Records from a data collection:
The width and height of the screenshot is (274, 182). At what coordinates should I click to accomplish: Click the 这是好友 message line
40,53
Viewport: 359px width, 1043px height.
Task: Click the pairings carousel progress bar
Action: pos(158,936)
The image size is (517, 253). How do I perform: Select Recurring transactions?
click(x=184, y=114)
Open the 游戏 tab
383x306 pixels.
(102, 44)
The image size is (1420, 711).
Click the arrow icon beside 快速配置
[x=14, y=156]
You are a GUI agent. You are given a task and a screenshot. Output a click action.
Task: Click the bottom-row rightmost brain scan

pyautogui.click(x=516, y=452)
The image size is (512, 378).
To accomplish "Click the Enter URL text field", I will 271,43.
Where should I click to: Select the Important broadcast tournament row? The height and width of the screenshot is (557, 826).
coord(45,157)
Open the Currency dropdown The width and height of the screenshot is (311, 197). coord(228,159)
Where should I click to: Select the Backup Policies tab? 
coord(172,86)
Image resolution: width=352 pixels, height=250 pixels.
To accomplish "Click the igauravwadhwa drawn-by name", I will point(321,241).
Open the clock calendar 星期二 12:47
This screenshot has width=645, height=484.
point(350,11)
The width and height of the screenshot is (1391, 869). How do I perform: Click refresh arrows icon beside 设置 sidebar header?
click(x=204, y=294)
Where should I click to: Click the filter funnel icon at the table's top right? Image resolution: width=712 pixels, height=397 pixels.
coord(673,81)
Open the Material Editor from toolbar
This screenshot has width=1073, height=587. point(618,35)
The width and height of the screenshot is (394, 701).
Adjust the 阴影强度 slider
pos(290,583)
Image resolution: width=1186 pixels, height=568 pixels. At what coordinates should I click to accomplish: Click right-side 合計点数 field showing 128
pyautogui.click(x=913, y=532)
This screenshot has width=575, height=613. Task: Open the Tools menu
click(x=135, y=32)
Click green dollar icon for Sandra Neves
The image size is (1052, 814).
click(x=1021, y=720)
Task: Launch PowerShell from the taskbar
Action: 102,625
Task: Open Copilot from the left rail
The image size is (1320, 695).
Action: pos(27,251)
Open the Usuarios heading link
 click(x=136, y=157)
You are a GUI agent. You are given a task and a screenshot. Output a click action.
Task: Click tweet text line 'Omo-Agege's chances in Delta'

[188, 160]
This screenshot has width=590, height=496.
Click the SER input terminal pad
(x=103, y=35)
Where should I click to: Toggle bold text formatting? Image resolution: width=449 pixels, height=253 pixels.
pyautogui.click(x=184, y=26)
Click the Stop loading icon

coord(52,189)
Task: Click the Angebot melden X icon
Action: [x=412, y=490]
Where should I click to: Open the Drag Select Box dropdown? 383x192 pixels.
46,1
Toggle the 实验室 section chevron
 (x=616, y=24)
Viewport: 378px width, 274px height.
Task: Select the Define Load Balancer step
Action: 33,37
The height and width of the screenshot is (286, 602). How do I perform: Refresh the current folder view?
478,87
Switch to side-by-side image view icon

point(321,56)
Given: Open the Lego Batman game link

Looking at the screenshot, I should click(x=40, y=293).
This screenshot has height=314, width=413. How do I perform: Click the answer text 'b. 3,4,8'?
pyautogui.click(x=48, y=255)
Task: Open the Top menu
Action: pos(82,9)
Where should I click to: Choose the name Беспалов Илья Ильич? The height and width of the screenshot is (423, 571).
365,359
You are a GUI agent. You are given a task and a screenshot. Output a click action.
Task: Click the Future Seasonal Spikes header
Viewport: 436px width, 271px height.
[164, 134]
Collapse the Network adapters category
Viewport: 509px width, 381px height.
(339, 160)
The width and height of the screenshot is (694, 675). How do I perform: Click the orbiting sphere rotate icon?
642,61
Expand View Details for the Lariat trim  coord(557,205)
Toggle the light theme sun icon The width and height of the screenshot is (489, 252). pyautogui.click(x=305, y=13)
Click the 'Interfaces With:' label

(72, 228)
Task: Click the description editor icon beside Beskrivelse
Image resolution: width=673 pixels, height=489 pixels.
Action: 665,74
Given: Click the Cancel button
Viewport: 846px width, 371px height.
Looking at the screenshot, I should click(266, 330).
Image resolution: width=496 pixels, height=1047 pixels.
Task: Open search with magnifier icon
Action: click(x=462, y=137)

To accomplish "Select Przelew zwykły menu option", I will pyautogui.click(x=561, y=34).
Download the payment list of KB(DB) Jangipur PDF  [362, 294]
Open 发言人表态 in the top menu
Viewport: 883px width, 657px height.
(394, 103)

EXERCISE REQUIREMENTS: Exact copies of all the records are to be printed.

ANSWER BOX:
The width and height of the screenshot is (274, 182). At what coordinates should I click to accomplish: Click the 这是好友 message line
40,53
Viewport: 359px width, 1043px height.
Task: Click the pairings carousel progress bar
Action: pos(158,936)
The image size is (517, 253). How do I perform: Select Recurring transactions?
click(x=184, y=114)
Open the 游戏 tab
383x306 pixels.
(102, 44)
The image size is (1420, 711).
Click the arrow icon beside 快速配置
[x=14, y=156]
You are a GUI agent. You are given a task and a screenshot. Output a click action.
Task: Click the bottom-row rightmost brain scan

pyautogui.click(x=516, y=452)
The image size is (512, 378).
To accomplish "Click the Enter URL text field", I will 271,43.
Where should I click to: Select the Important broadcast tournament row? The height and width of the screenshot is (557, 826).
coord(45,157)
Open the Currency dropdown The width and height of the screenshot is (311, 197). coord(228,159)
Where should I click to: Select the Backup Policies tab? 
coord(172,86)
Image resolution: width=352 pixels, height=250 pixels.
To accomplish "Click the igauravwadhwa drawn-by name", I will point(321,241).
Open the clock calendar 星期二 12:47
This screenshot has width=645, height=484.
point(350,11)
The width and height of the screenshot is (1391, 869). How do I perform: Click refresh arrows icon beside 设置 sidebar header?
click(x=204, y=294)
Where should I click to: Click the filter funnel icon at the table's top right? Image resolution: width=712 pixels, height=397 pixels.
coord(673,81)
Open the Material Editor from toolbar
This screenshot has width=1073, height=587. point(618,35)
The width and height of the screenshot is (394, 701).
Adjust the 阴影强度 slider
pos(290,583)
Image resolution: width=1186 pixels, height=568 pixels. At what coordinates should I click to accomplish: Click right-side 合計点数 field showing 128
pyautogui.click(x=913, y=532)
This screenshot has width=575, height=613. Task: Open the Tools menu
click(x=135, y=32)
Click green dollar icon for Sandra Neves
The image size is (1052, 814).
click(x=1021, y=720)
Task: Launch PowerShell from the taskbar
Action: 102,625
Task: Open Copilot from the left rail
The image size is (1320, 695).
Action: pos(27,251)
Open the Usuarios heading link
 click(x=136, y=157)
You are a GUI agent. You are given a task and a screenshot. Output a click action.
Task: Click tweet text line 'Omo-Agege's chances in Delta'

[188, 160]
This screenshot has width=590, height=496.
Click the SER input terminal pad
(x=103, y=35)
Where should I click to: Toggle bold text formatting? Image resolution: width=449 pixels, height=253 pixels.
pyautogui.click(x=184, y=26)
Click the Stop loading icon

coord(52,189)
Task: Click the Angebot melden X icon
Action: [x=412, y=490]
Where should I click to: Open the Drag Select Box dropdown? 383x192 pixels.
46,1
Toggle the 实验室 section chevron
 (x=616, y=24)
Viewport: 378px width, 274px height.
Task: Select the Define Load Balancer step
Action: 33,37
The height and width of the screenshot is (286, 602). How do I perform: Refresh the current folder view?
478,87
Switch to side-by-side image view icon

point(321,56)
Given: Open the Lego Batman game link

Looking at the screenshot, I should click(x=40, y=293).
This screenshot has height=314, width=413. How do I perform: Click the answer text 'b. 3,4,8'?
pyautogui.click(x=48, y=255)
Task: Open the Top menu
Action: pos(82,9)
Where should I click to: Choose the name Беспалов Илья Ильич? The height and width of the screenshot is (423, 571).
365,359
You are a GUI agent. You are given a task and a screenshot. Output a click action.
Task: Click the Future Seasonal Spikes header
Viewport: 436px width, 271px height.
[164, 134]
Collapse the Network adapters category
Viewport: 509px width, 381px height.
(339, 160)
The width and height of the screenshot is (694, 675). How do I perform: Click the orbiting sphere rotate icon?
642,61
Expand View Details for the Lariat trim  coord(557,205)
Toggle the light theme sun icon The width and height of the screenshot is (489, 252). pyautogui.click(x=305, y=13)
Click the 'Interfaces With:' label

(72, 228)
Task: Click the description editor icon beside Beskrivelse
Image resolution: width=673 pixels, height=489 pixels.
Action: 665,74
Given: Click the Cancel button
Viewport: 846px width, 371px height.
Looking at the screenshot, I should click(266, 330).
Image resolution: width=496 pixels, height=1047 pixels.
Task: Open search with magnifier icon
Action: click(x=462, y=137)

To accomplish "Select Przelew zwykły menu option", I will pyautogui.click(x=561, y=34).
Download the payment list of KB(DB) Jangipur PDF  [362, 294]
Open 发言人表态 in the top menu
Viewport: 883px width, 657px height.
(394, 103)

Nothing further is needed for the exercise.